Los amigos se quedaron sentados en silencio durante largo rato. Brian se rascó la barbilla pensativo antes de intervenir.

—Báculo Oscuro, me parece que debes hacer lo mismo que hacemos los demás, es decir, lo que puedas. Es posible que exista un mago entre los Arpistas que pueda pasar como bardo. ¿No conocéis a nadie así?

Khelben se quedó mirando al espadachín durante largo rato y, luego, ocultó el rostro entre las manos mientras sacudía lentamente la cabeza en gesto de negación.

—Que Mystra nos proteja, me temo que sí.

Más hacia el sur de Aguas Profundas, un hombre entró de repente en el vestíbulo de El Minotauro Púrpura, la posada de más categoría de la ciudad real de Tethyr, y, tras hacerle un gesto de asentimiento al sonriente posadero, se abrió paso por la abarrotada planta baja para llegar hasta el lujoso primer piso.

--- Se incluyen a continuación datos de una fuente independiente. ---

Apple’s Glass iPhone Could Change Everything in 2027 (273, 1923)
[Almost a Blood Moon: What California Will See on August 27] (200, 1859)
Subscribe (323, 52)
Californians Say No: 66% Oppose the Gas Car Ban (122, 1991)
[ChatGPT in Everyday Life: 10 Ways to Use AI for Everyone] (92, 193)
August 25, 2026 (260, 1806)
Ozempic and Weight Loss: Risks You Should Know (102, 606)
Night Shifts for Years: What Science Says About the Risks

Muchos pares de ojos se desviaron para observar su paso porque Danilo Thann era algo más que una rareza en la ciudad sureña, insular y, en cierta medida, xenófoba. Sus gestos y apariencia transmitían su herencia septentrional; era alto y delgado y el cabello rubio le caía en espesos mechones sobre los hombros. Sus ojos grises denotaban un ánimo travieso, y en el rostro lucía siempre una perpetua sonrisa y una expresión de franca amistad e inocente juventud. A pesar de su imberbe aspecto, Danilo se había convertido recientemente en un miembro importante y exitoso del gremio de mercaderes de vinos. Su riqueza era también importante, y era generoso a la hora de gastar el dinero. Muchos de los clientes habituales alzaron la vista de la partida de cartas o de los dados para saludarlo con auténtico placer, y unos pocos hasta lo invitaron a unirse a sus mesas. Pero aquella noche Danilo llevaba los brazos cargados de paquetes bien envueltos y parecía impaciente por examinar sus nuevas adquisiciones. Respondió con un ademán a los saludos y las burlas sin detenerse siquiera y subió de tres en tres los peldaños de la escalera curva de mármol que había al final del vestíbulo.

Cuando Danilo llegó a su habitación, soltó las compras que llevaba sobre una pila de almohadones bordados que había en mitad de la alfombra de Calimshan. Eligió un paquete largo y delgado y, al desempaquetarlo, quedó al descubierto una espada reluciente. Tras admirar el lustre y la exquisita factura durante unos instantes, se colocó en posición de defensa y trazó una serie de movimientos vistosos ante un adversario invisible. Una voz nasal y monótona resonó en la habitación cuando la espada mágica empezó a entonar una canción de guerra Turmish. El joven soltó de golpe la espada como si le hubiese quemado los dedos.

—¡Maldición! He pagado doscientas piezas de oro por una espada cantarina y resulta que tiene la voz de un burro de Deneir. ¿O acaso debería decir la voz de la suegra de Milil? —murmuró mientras se frotaba la barbilla para ver si se le ocurría qué dios bardo podía invocarse en esa circunstancia. Tras un momento, se encogió de hombros.

»Bueno, al menos cantas —comentó con humor dirigiéndose a la espada, tirada en el suelo—. Así pues, ¿qué voy a hacer contigo?